Data listing:
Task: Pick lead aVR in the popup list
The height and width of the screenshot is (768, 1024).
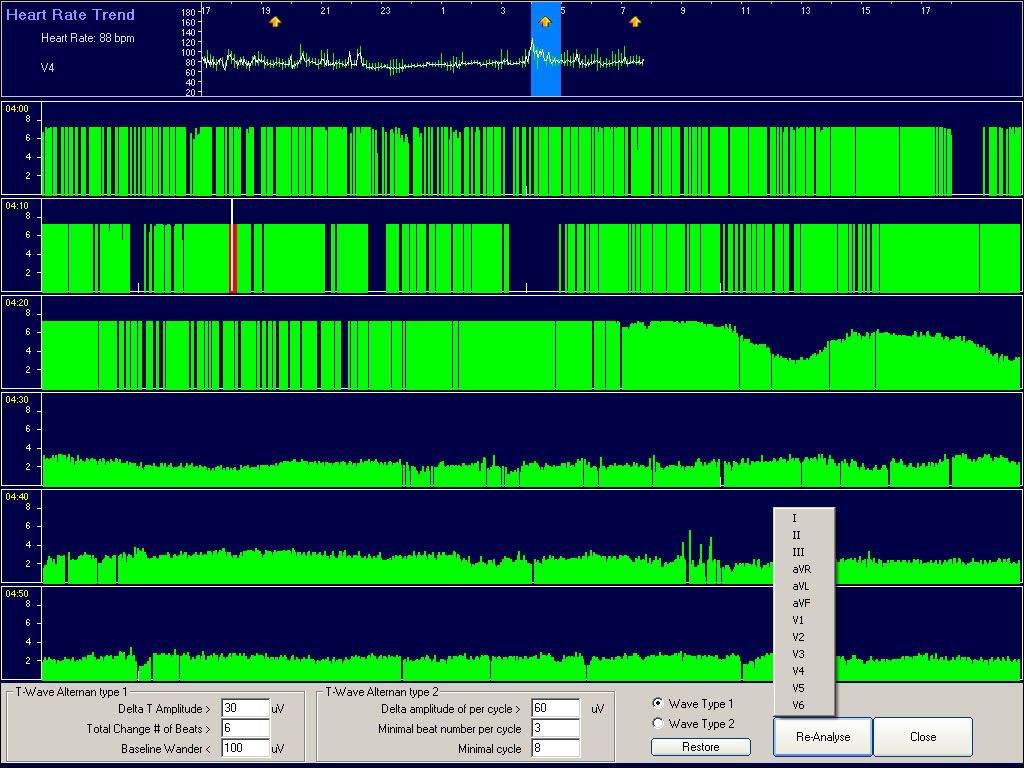Action: [x=801, y=569]
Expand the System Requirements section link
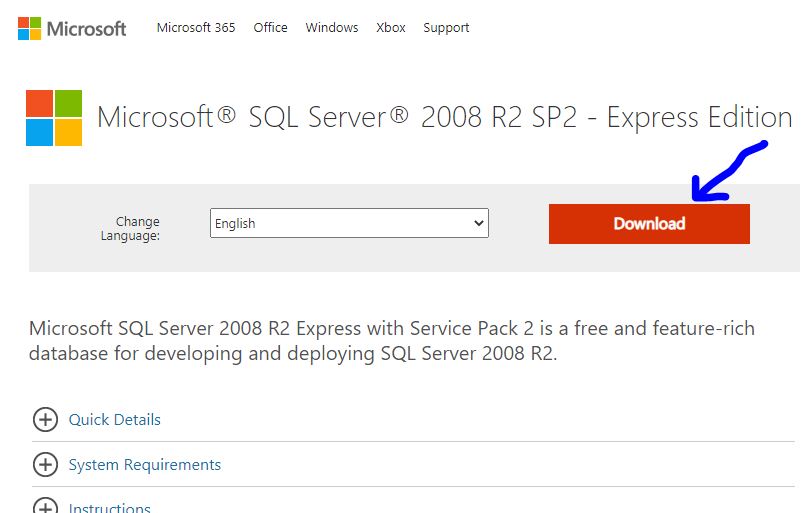808x513 pixels. (144, 465)
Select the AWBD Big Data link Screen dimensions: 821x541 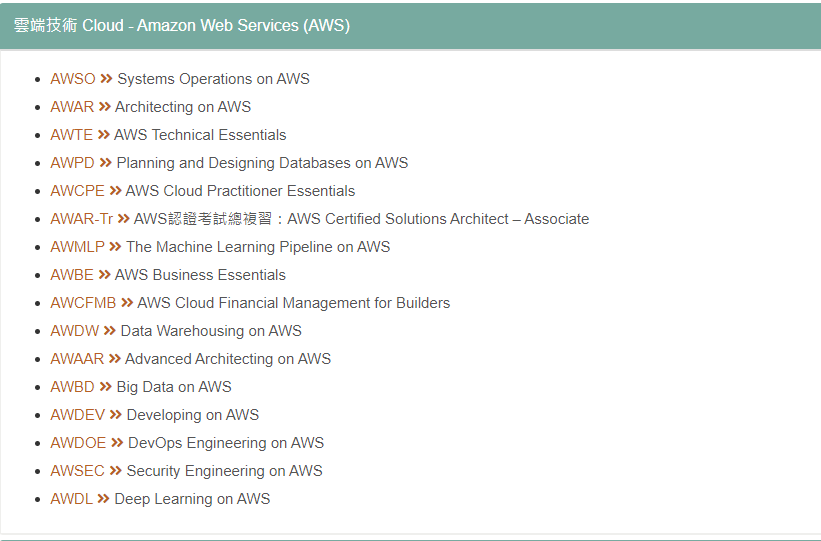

Your objective: Leave the pictures behind and transcribe every record above exactly.

Answer to this exercise:
Task: Pick lead aVR in the popup list
The height and width of the screenshot is (768, 1024).
Action: [x=801, y=569]
Expand the System Requirements section link
808x513 pixels. (144, 465)
Select the AWBD Big Data link Screen dimensions: 821x541 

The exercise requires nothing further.